Anche l’Italia, in questo, non è stata molto da meno: la sua ENI, infatti, è presente in ben 14 paesi africani, dove opera per l’estrazione di petrolio e gas naturale, ed è però anche oggetto di numerose inchieste giudiziarie per pesanti accuse di corruzione a scapito di alcuni di questi Paesi, come Algeria e Nigeria. Di recente alla presenza delle potenze occidentali in territorio africano si è aggiunta quella della Cina, ancora più spregiudicata nel difendere i suoi affari disinteressandosi del rispetto dei diritti umani. Più in generale, comunque, noi stessi dovremmo cercare, per quanto possibile, di essere consumatori attenti e consapevoli per limitare lo sfruttamento del continente africano, che avviene per molti materiali oggi di grande utilizzo, come ad esempio, il coltan, adoperato per i telefoni cellulari, e alla cui estrazione, molto spesso, lavorano anche minori, mentre nell’est del Congo gruppi armati se ne contendono il controllo fronteggiandosi sanguinosamente.

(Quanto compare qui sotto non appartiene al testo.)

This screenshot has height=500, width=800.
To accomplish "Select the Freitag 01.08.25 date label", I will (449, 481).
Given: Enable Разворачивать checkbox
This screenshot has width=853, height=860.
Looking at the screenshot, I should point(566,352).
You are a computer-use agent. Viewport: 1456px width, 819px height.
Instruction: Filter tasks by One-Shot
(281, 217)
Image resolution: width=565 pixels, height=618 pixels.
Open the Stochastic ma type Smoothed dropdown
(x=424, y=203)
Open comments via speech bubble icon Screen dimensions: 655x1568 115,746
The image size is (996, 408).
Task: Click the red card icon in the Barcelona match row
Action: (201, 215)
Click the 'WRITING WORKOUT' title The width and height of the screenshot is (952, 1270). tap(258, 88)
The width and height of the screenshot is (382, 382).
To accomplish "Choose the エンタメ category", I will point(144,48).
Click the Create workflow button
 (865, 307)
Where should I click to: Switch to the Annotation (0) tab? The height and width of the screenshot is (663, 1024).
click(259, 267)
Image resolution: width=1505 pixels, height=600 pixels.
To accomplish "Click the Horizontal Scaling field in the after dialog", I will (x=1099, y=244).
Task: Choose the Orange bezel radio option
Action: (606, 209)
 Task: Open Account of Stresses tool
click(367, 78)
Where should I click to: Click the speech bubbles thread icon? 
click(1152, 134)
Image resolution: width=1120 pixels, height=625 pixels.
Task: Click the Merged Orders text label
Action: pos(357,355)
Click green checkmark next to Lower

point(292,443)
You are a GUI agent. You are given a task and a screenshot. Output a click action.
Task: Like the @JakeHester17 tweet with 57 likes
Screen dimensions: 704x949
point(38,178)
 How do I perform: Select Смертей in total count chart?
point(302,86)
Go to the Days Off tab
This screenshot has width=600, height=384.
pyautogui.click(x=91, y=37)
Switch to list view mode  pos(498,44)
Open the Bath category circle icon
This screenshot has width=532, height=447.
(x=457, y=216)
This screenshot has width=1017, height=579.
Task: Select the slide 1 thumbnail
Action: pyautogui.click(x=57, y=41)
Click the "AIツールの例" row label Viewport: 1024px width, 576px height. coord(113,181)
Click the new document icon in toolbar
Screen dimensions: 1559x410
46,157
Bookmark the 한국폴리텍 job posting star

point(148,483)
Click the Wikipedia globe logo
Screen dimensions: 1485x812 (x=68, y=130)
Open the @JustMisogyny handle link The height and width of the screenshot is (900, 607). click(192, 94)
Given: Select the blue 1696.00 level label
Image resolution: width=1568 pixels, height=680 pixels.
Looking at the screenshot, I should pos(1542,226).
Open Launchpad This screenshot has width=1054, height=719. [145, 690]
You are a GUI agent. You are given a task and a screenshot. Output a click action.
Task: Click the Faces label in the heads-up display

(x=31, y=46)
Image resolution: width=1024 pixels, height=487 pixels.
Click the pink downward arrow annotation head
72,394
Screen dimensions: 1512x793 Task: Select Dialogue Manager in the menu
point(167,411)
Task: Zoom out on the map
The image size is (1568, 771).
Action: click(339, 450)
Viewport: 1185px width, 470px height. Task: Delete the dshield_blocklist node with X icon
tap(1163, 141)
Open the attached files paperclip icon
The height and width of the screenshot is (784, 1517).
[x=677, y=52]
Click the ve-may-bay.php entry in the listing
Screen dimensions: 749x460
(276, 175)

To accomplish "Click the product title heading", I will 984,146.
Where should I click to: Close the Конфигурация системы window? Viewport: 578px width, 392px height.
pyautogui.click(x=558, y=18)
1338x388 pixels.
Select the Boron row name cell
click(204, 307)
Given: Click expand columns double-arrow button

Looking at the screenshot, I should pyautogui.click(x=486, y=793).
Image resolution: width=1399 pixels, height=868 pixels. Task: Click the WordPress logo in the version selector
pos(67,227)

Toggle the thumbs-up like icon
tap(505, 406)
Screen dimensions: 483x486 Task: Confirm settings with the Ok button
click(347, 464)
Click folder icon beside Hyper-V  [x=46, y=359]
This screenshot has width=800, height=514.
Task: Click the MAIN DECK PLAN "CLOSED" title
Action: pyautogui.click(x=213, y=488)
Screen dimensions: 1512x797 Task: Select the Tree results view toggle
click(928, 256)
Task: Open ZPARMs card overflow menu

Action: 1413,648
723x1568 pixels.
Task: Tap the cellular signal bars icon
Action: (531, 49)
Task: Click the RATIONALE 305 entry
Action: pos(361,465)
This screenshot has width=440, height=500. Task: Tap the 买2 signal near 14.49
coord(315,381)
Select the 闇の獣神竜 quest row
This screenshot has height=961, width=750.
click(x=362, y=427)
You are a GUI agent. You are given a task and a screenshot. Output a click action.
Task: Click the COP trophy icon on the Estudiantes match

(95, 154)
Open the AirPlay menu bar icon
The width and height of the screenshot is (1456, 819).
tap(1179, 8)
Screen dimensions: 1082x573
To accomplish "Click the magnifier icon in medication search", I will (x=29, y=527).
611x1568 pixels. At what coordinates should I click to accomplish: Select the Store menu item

Concludendo, si può quindi affermare che il franco CFA è solo uno dei tanti modi in cui si manifesta l’influenza spesso negativa delle potenze occidentali sull’Africa, anzi, probabilmente non è neanche il principale, ma comunque è positivo che, finalmente, si inizi a sollevare la questione dello sfruttamento di tale continente, a cui, come detto, partecipano in molti, e che, invece, contribuisce a renderlo più povero e incentiva i flussi di migranti in cerca di una vita migliore. L’aver iniziato a parlare anche delle cause del fenomeno migratorio, però, non avalla affatto le scelte politiche portate avanti su tale argomento dall’attuale governo, che, con il suo ministro dell’Interno Salvini, ha chiuso i porti alle navi delle ONG che recuperano i migranti in mare, rendendo più difficile salvarli, o lasciandoli molti giorni su tali navi prima di farli sbarcare, e, con il suo decreto sicurezza, riduce drasticamente i diritti di quelli già presenti sul territorio italiano, né, del resto, giustifica i vergognosi accordi con la Libia, stipulati già dal precedente ministro dell’Interno Minniti, per i quali questo paese cerca di bloccare le partenze di migranti verso l’Italia, trattenendoli, però, in centri di detenzione simili a lager dove vengono torturati.